Sekelompok kaum Nashrani Najran (Yaman) datang menemui Rasulullah saw. Tiga orang uskup besar mereka bernama Aqib, Muhsin, dan Asqaf pun datang. Dua orang tokoh terkenal Yahudi juga hadir bersama mereka untuk melontarkan beberapa pertanyaan kepada Rasulullah saw.
Asqaf bertanya, "Wahai Abul Qasim, siapa ayah Musa?"
Rasulullah saw menjawab, "Imran."
Dia bertanya, "Siapa ayah Yusuf?"
Beliau menjawab, "Ya'qub."
Dia bertanya, "Ayah dan ibu saya menjadi tebusan Anda, siapa ayah Anda?"
Beliau menjawab, "Abdullah putra Abdul Muththalib."
Asqaf bertanya, "Siapa ayah Isa?"
Rasulullah saw diam. Malaikat Jibril pun turun dan berkata, "Dialah ruh dan kalimat Allah."
Asqaf bertanya, "Mungkinkah terjadi ruh tanpa melalui seorang ayah?"
Rasulullah saw diam. Pada saat itulah turunlah wahyu: Sesungguhnya penciptaan Isa di sisi Allah adalah seperti penciptaan Adam. Allah menciptakan Adam dari tanah, kemudian Allah berfirman kepadanya: Jadilah (seorang manusia). Maka jadilah dia (QS Ali Imran: 59).
Tatkala Rasulullah saw membacakan ayat ini, Asqaf berdiri meninggalkan tempat duduknya. Sebab, dia tidak bisa terima bahwa Isa tercipta dari tanah. Kemudian, dia berkata, "Wahai Muhammad! Kami tak menemukan hal ini dalam kitab Taurat, Injil, dan Zabur. Hanya engkau yang berpendapat seperti ini."

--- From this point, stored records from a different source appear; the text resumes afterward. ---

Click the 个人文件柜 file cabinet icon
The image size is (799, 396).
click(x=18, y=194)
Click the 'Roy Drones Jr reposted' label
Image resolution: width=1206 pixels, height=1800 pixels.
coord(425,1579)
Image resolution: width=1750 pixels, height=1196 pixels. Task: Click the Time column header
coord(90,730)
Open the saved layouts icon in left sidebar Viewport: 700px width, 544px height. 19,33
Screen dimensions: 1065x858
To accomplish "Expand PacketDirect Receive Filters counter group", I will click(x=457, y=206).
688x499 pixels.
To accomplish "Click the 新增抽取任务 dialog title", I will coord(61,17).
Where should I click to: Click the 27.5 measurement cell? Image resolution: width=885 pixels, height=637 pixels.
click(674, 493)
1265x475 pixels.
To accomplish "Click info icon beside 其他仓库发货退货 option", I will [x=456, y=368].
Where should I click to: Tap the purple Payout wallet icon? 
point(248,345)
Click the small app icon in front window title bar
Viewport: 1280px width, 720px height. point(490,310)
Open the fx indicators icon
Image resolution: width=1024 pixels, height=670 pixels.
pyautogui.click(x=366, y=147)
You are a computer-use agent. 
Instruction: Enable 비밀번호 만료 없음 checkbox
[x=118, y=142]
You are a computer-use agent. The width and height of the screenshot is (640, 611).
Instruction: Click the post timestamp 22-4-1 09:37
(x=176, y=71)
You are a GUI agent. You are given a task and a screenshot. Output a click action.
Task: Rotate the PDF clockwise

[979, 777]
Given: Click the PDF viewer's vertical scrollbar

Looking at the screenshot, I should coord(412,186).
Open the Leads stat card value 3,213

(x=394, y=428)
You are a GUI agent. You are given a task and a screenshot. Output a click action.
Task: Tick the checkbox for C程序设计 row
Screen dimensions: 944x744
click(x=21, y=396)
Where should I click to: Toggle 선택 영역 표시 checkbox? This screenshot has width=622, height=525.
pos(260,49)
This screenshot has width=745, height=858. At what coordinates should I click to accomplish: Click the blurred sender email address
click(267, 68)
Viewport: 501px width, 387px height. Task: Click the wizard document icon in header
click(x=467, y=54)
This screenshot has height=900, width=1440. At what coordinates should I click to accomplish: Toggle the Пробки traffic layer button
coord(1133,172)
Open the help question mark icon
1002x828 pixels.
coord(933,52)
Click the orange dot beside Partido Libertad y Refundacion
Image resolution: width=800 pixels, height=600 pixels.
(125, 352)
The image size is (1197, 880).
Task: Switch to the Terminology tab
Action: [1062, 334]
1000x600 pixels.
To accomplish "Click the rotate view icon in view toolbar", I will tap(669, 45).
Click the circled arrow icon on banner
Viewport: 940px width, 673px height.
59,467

Kemudian Allah Swt mewahyukan: Siapa yang membantahmu tentang kisah Isa sesudah datang ilmu (yang meyakinkan kamu), maka katakanlah (kepadanya), "Marilah kita memanggil anak-anak kami dan anak-anak kalian, istri-istri kami dan istri-istri kalian, diri kami dan diri kalian; kemudian marilah kita bermubahalah kepada Allah dan kita minta supaya laknat Allah ditimpakan kepada orang-orang yang dusta (QS Ali Imran: 61).
Asqaf dan orang-orang yang bersamanya mengatakan, "Wahai Abul Qasim, engkau berlaku Adil. Maka tentukan waktu mubahalah itu!"
Rasulullah saw berkata, "Insya Allah, besok pagi."
Keesokan harinya, usai shalat subuh, Rasulullah saw menggandeng tangan Imam Ali. Sementara pemuka kaum wanita semesta alam, Sayidah Fathimah, di belakangnya. Imam Hasan di samping kanan dan Imam Husain di samping kiri. Beliau berkata kepada mereka, "Ketika saya berdoa, ucapkanlah amin!"
Kemudian Rasulullah saw berlutut untuk memanjatkan doa. Tatkala kaum Nasrani menyaksikan kedatangan lima orang suci itu, mereka menyesal dan mengadakan rapat di antara mereka.
Mereka berkata, "Demi Tuhan! Dia seorang nabi. Jika kita bermubahalah dengannya, Tuhan pasti mengabulkan doa mereka dan kita semua bakal musnah hingga tak seorang pun di antara kita yang selamat dari kutukannya. Sebaiknya, kita berdamai dengannya dan mengundurkan diri dari mubahalah." ***
Catatan
Peristiwa ini oleh Ibnu Syahrashub dalam Manaqib Ali Abi Thalib, juz 3 (Najaf: Penerbit Al-Haidariyah, 1376 H.) halaman 144, Mubahalah Nabi Muhammad saw dengan Nasrani Najran terjadi pada 24 Dzulhijjah 10 H (631 M.). Ada juga yang sebut pada 25 Dzulhjjah, tetapi tidak masyhur. Kalau benar ini terjadi tahun 10 Hijriah, berarti kejadiannya setelah Ghadir Khum dan setelah Haji Wada. Karena kedua peristiwa tersebut terjadi tahun 10 Hijriah. Sedangkan dalam catatan sejarah lainnya bahwa sebaran surat dari Rasulullah Saw untuk mengajak orang-orang dan raja di negeri terdekat Jazirah Arabia setelah peristiwa Futuh Makkah tahun 8 Hijriah. Karena pasca Futuh Makkah itu tidak ada musuh (dalam skala kelompok atau kaum, khususnya Makkah) sehingga konsentrasi Rasulullah Saw itu dakwah ke luar daerah terdekat Madinah dan Makkah. Sumber lain menyebutkan Mubahalah terjadi setelah Futuh Makkah (8 H.) dan sebelum Haji Wada (10 H.). Berarti diperkirakan tahun 9 Hijriah, 24 bulan Dzulhijjah.